Treating wastewater is a smelly business, and we do our best to capture and treat the air that carries odours from wastewater treatment processes. Most of these odours are related to hydrogen sulphide (H2S). This gas, naturally produced by biological activity in wastewater, can be detected at very low levels.
Learn more about odour

Walking directions: Continue your walk through the park by heading east on the trail. In about 100m, look for an opening in the trees on your right and head across the field towards the Air Quality Monitoring Station.

Stop 3: How do we measure air quality?

The Ambient Air Quality Monitoring Station (AAQMS) continuously monitors ambient air quality near the Gold Bar site.

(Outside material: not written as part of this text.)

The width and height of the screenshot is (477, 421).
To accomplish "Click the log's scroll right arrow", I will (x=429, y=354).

Monitoring air quality is an important part of our commitment to reducing odour at Gold Bar. The AAQMS gives us information we can use to make any changes necessary to improve odour emissions and air quality.
Learn more about air quality

Walking directions: Head across the field back to the paved walking trail. Continue your walk through the park by heading east on the trail, and look for stop #4 on you left in about 300m.

Stop 4: What is in these basins?

In these basins are millions of microorganisms like bacteria, protozoa, and fungi, which consume two things: nitrogen and phosphorous. At EPCOR’s Gold Bar Wastewater Treatment Plant, this treatment stage is called Biological Nutrient Removal.
Learn more about the process

Walking directions: Continue your walk on the trail, and take a left at the trail intersection (head north towards the river). Look for stop #5 right at the corner of the trail intersection.​

Stop 5: What happens to solids in wastewater?

Screening and filtering

Millions of litres of wastewater are processed at the Gold Bar Wastewater Treatment Plant every day. Everything that goes down the drain eventually reaches the wastewater treatment facility. Each day, almost 8,000 lbs of inorganic solids like rocks, silt, and garbage are filtered, screened and, often manually removed from the system. That’s about the weight of an adult hippopotamus.

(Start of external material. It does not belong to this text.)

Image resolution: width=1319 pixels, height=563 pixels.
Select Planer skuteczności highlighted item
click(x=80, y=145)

Learn more about how we transform what you put down the drain into clean, safe, reusable water.
Think before you flush

Walking directions: Continue heading towards the river (north) on the paved trail. When you get to a fork on the road, take the gravel path on the left. When you reach the t-intersection at the river, turn left (west). You’ll find your next stop on your left in about 75m.

Stop 6: Protecting the Watershed

Edmonton's drinking water source is the North Saskatchewan River, but every body of water has a watershed. Watersheds drain rainfall and snowmelt into streams and rivers. These smaller bodies of water flow into larger ones, including lakes, bays, and oceans. Over 150,000 km2 of land contributes run-off to the North Saskatchewan and makes up the North Saskatchewan Watershed.
Learn more about protecting our water

Walking directions:Continue your walk through the park by heading west on the trail, and look for the next stop in about 200m on your right hand side, by Outfall 10.

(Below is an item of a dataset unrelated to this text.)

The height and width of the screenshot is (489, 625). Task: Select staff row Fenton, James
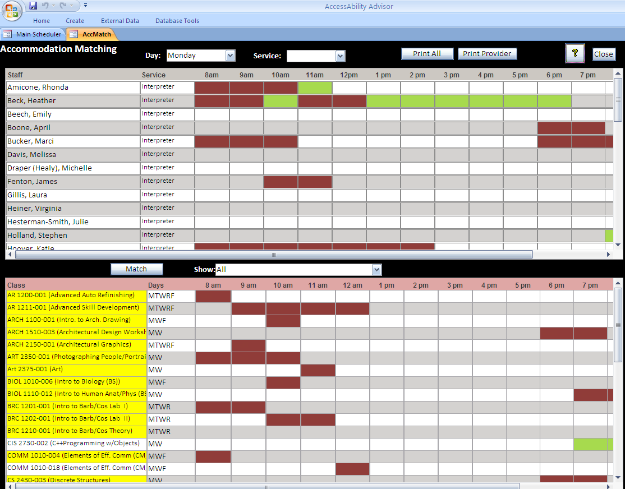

Stop 7: What’s coming out of this outfall?

After 17 – 18 hours, wastewater has been treated and cleaned to remove solids and excess nutrients. We are now able to return the water to the North Saskatchewan River in a condition that is safe for fish, the ecosystem, and recreational use.
Think before you flush

Walking directions: Continue your walk through the park, heading west on the trail, and look for your last stop in about 100m, on your left.

Stop 8: Adapting to Climate Change

Climate change is predicted to increase weather volatility and variability in many regions.

For the North Saskatchewan River, the change in weather, snowmelt and rainfall patterns is expected to increase the risk of more precipitation in the winter and spring, with earlier or multiple spring runoff periods. EPCOR’s wastewater treatment plant in Edmonton — Gold Bar — is situated next to the North Saskatchewan River. We have a long-term plan in place to ensure we can successfully manage increased extreme weather.
Learn more about climate change

Walking directions: Continue on the trail until you reach the boat launch. Take a left at the boat launch and continue south on 50th Street, back to where you started. Or you can stay a while and continue to explore this beautiful par​k.